As neural networks grow in size and computational demand, scaling across large, distributed systems is the dominant approach to keeping training times in check. Recent state of the art models in areas covering computer vision, natural language processing and reinforcement learning would have been impossible to develop on single machines. Even a single training run of a given model would take weeks or months on a single device, if possible at all. Distributed training is a must today to achieve state of the art results.
Distributed training on traditional hardware scales predominantly through data parallelism, where multiple copies of the model run on different devices, with different input samples. In this blog post, we look at where this approach hits its limits. We also discuss how the fundamental advantages of wafer-scale technology enable any blend of different parallel execution strategies. This includes more effective options of traditional data-parallel as well as model-parallel execution modes, where different parts of the model are distributed across multiple devices, or any combination of those.
Parallel Execution Modes with Traditional Devices
Accelerators such as GPUs typically operate on batches of data. This provides the arithmetic intensity required to avoid bottlenecks where processing cores are waiting for data to load from off-chip memory such as HBM. The inability to fit all the layers of a deep neural network in local on-chip memory, together with limited off-chip memory bandwidth makes layer-sequential execution, where layers are processed one at a time, a natural choice for GPUs.
This layer-sequential, data-parallel execution can be scaled to multiple workers in a cluster by copying the model to all workers and having each one operate on a separate mini-batch of data. After gradients are computed for each worker, they must be synchronized to update all copies of the model parameters. This requires sending model parameters over slow interfaces such as PCIe and Ethernet. With standard hardware, this often becomes a performance bottleneck.
The communication overhead can be hidden with larger per-device batch sizes, but this comes at the cost of increasing the total batch size — the product of per-worker batch size and number of workers — even more.
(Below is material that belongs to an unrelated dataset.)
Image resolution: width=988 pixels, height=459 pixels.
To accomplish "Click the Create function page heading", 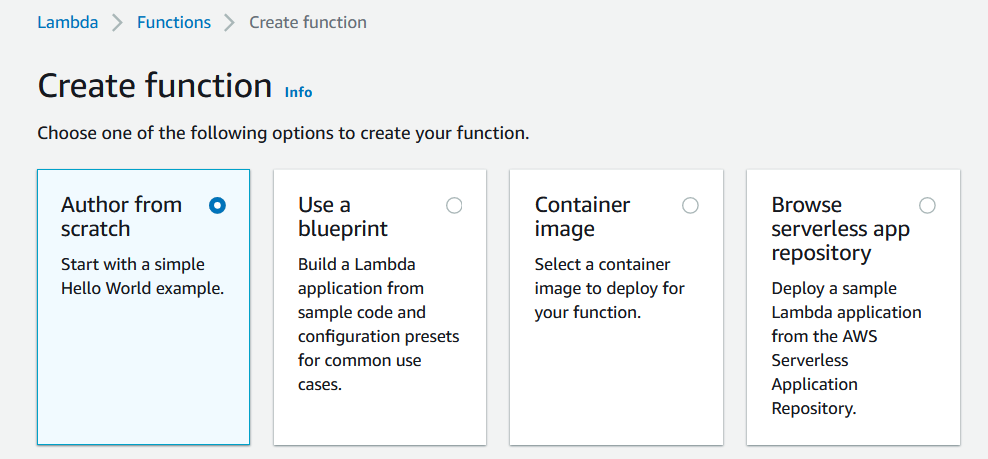I will (154, 86).
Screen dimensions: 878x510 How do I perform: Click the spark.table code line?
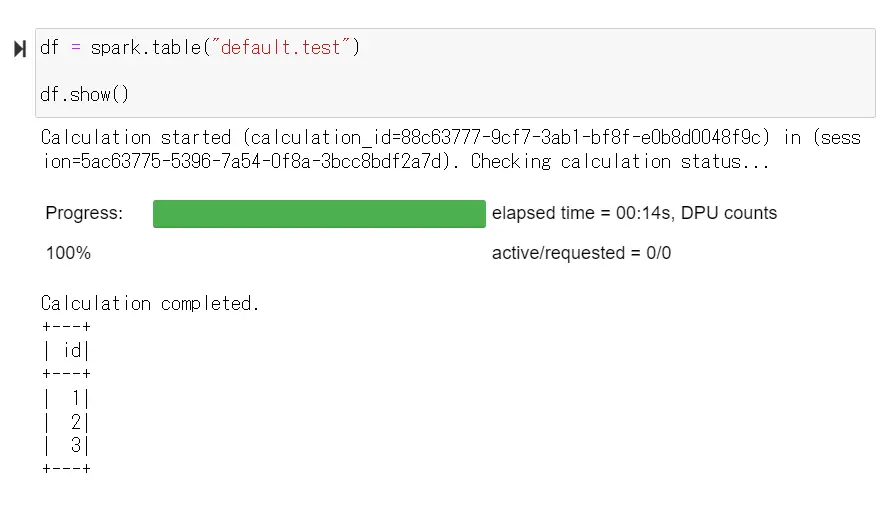[200, 48]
This imposes a limit on the total number of accelerators that can be used before the total batch size becomes too large. At that point, adding more samples to the batch no longer accelerates training, models require extensive hyper-parameter tuning and special adaptive learning rate techniques to converge, and eventually fail to converge at all.
Model-parallel execution is less frequently used with traditional accelerators because it often requires even higher bandwidth for communication between devices, and a custom model-specific distribution layout. There are two main kinds of model parallel execution: 1) individual layers of a model are split across multiple devices, 2) different layers, or groups of subsequent layers, run in parallel on different devices for different input samples in a pipelined fashion. The first requires very frequent and massive communication between devices, is rarely used, and we won’t go into it here. The second kind is more feasible. It resembles an assembly line where each step of the processing is performed by a particular worker. But not all models are easily “pipelined”. It is critical for a pipeline to be balanced, so it takes approximately the same time for each worker to perform its task. For layer-pipelined execution this means engineers have to find an optimal way of dividing a model into blocks of subsequent layers, so that each block requires roughly the same amount of time to process. For models with heterogeneous layers, when every layer has different compute requirements, this is not an easy task: imagine, that you have many objects of different weights, and you need to divide them into a predefined number of sets, such that each total weight per set is approximately the same.
CS-1 Execution Modes
The Cerebras CS-1, with 400,000 cores and 60x more silicon than the biggest GPUs, is a single system designed to provide the acceleration otherwise achieved only through massive scale-out. It can perform data-parallel layer sequential execution at much smaller batch sizes and with less weight synchronization overhead than traditional clusters. This is made possible by its 9.6 PB/s memory bandwidth and a low latency, high bandwidth interconnect sharing the same silicon substrate with all the compute cores. This means data parallel training of existing models at scale “just works” without the need for large batch sizes, special optimizers or hyper-parameter tuning.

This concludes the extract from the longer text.